The replay kernel launches are entirely device‑side; they do not call back into CUDACachingAllocator, so no additional free_block() (or new allocations) are called while the graph is replaying. Therefore the only time we need to cudaEventQuery is at capture‑time. After capture finishes the host reclaims the block once the event is ready; the same block is never freed a second time during replay.

To record “block X is done” on a stream that is being captured (though the stream is not the main capturing stream), we still need to emit a cudaEventRecordExternal node.

I did not find any way to express this dependency without creating a graph node. Those nodes are harmless at replay but are indeed redundant once the block is freed on the host.

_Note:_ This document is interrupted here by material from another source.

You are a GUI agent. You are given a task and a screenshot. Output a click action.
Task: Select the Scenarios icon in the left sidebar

We could clean them up post‑capture with cudaGraphRemoveDependencies / cudaGraphDestroyNode, but that would add non‑trivial graph‑editing code at the post-capturing stage. I currently choose a simpler approach.

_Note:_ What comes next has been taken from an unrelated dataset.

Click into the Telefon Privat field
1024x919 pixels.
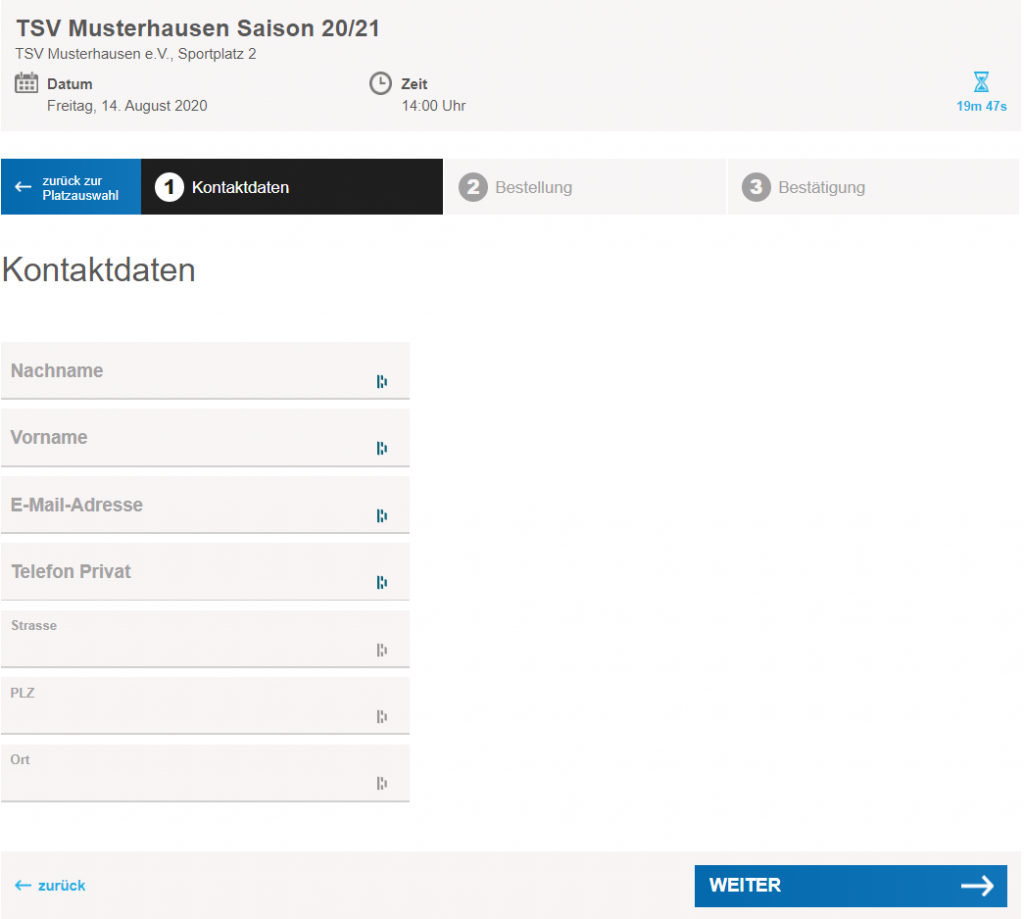[x=190, y=572]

I am more concerned about the follow toy example sequence of events where on replay there is a missing dependency, mainly due to the fact that no synchronization check is being done at replay time because there is no eventQuery.

An example for one-side stream recorded + allocating stream
the cudaFree is for illustration purposes only, it could also represent the allocation being improperly reused for another tensor etc., because it is marked as free by the allocator

Here the replay still preserves ordering even if the eventQueries are gone during replay.

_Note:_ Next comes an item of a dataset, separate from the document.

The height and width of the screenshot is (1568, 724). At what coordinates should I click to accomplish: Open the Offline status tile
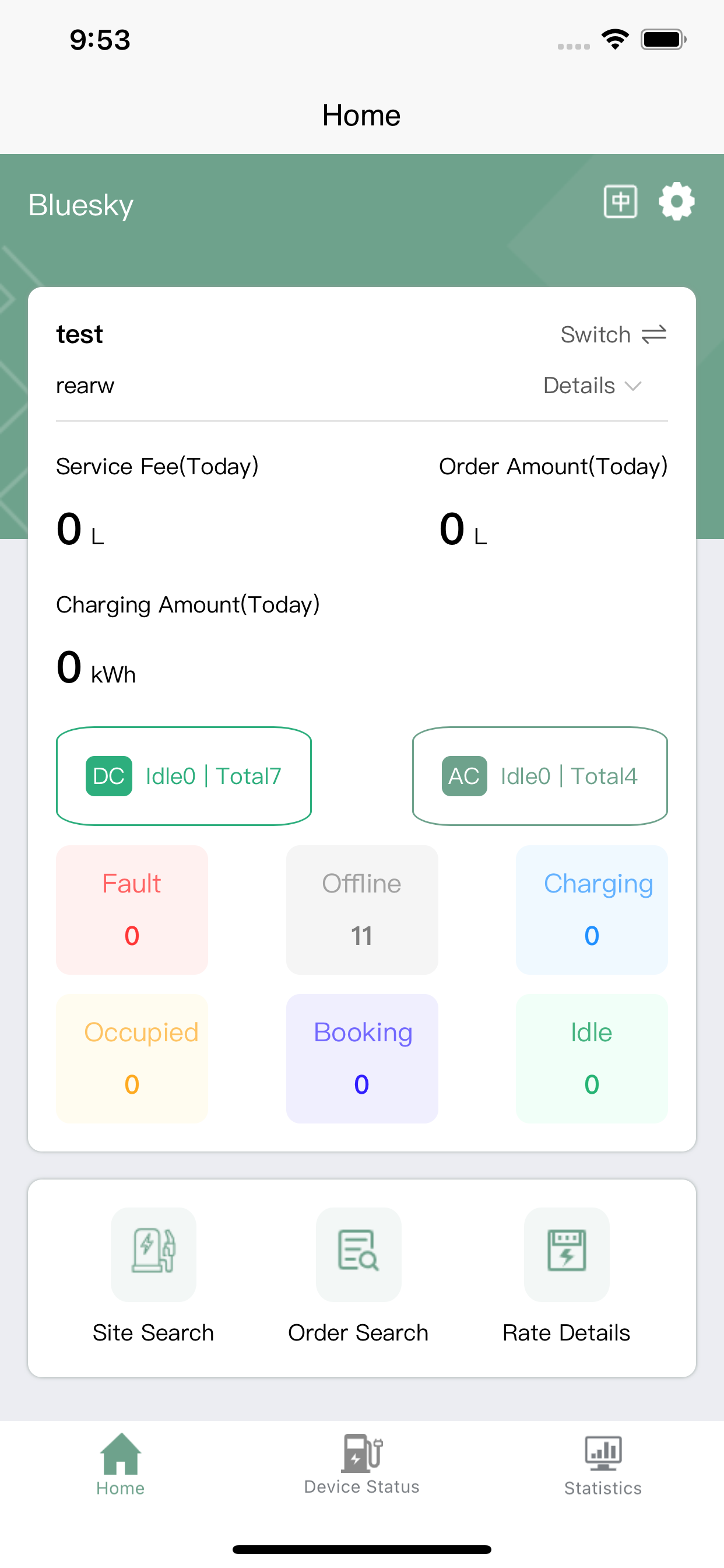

I think the proof-of-concept would be to insert a new (non-external) event, when we know the original eventQuery is done (at capture time), and synchronize the allocating stream on it. Note that if there is more than one side-stream recorded, we could record the additional event when the last event is queried-complete at capture time, or when the event is seen as finished from the host.

Thinking a bit more I think the above handles the case where the allocation gets reused on the allocating stream, but I'm not sure if this would handle the allocation being recycled on a side stream...

I am also thinking about how bad it would be to explicitly cudaFree the block for that case, as that would be expensive at capture but cheap on replay...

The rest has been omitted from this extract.